If Strauss-Kahn had limited himself to willing partners, chances are he could have cavorted to his heart's content in the US as he did in France. But it seems that he preferred not to, and in the wake of his arrest renewed attention has been paid, even in France, to evidence that he had forced his attentions on women all along. Sarkozy's warning was dishonest, unless he knew that Strauss-Kahn was a rapist, which quite possibly he did. But the warning would still have been dishonest, just like the bulk of Charlemagne's column, for pretending that mere consensual "affairs" would get Strauss-Kahn in trouble.

At the very end of his column Charlemagne gets pious:
Beyond such differences in legal cultures, one fact is inescapable.
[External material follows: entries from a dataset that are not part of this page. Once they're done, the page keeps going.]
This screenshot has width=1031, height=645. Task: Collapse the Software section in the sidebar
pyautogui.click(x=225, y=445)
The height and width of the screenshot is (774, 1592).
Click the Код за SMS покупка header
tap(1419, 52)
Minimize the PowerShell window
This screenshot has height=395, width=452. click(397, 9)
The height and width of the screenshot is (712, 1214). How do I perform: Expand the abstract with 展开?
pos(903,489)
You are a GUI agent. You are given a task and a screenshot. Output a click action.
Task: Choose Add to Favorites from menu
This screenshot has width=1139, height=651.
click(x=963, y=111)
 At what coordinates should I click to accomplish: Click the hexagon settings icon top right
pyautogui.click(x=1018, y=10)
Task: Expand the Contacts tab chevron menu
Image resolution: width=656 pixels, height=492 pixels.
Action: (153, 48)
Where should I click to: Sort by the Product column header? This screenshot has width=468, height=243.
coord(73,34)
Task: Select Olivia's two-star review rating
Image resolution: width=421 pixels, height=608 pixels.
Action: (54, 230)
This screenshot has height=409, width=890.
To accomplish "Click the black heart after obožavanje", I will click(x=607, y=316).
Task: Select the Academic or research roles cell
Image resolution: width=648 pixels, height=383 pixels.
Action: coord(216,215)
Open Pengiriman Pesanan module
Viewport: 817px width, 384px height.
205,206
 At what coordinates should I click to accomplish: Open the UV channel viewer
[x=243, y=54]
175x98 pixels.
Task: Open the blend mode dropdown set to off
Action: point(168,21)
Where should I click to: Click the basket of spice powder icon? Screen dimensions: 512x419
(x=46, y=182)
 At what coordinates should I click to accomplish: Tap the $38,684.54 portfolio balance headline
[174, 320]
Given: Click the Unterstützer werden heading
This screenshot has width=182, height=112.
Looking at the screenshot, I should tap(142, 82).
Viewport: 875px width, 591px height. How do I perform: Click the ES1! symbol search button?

In America a modest African immigrant has obtained a swift response from the police to her complaint of sexual assault. Mr Strauss-Kahn’s innocence or guilt will be determined in court. But New York’s authorities have not shirked from arresting the head of one of the world’s leading international bodies, nor from demanding that he be kept in jail on remand. It is worth asking: would this have happened in Paris or Rome?
That's very nice, but it feels more like a swerve for an upbeat, pro-American closing rather than a real glimmer of sympathy for the victim of a crime, especially after the columnist's determination to confuse the central issue through most of the piece.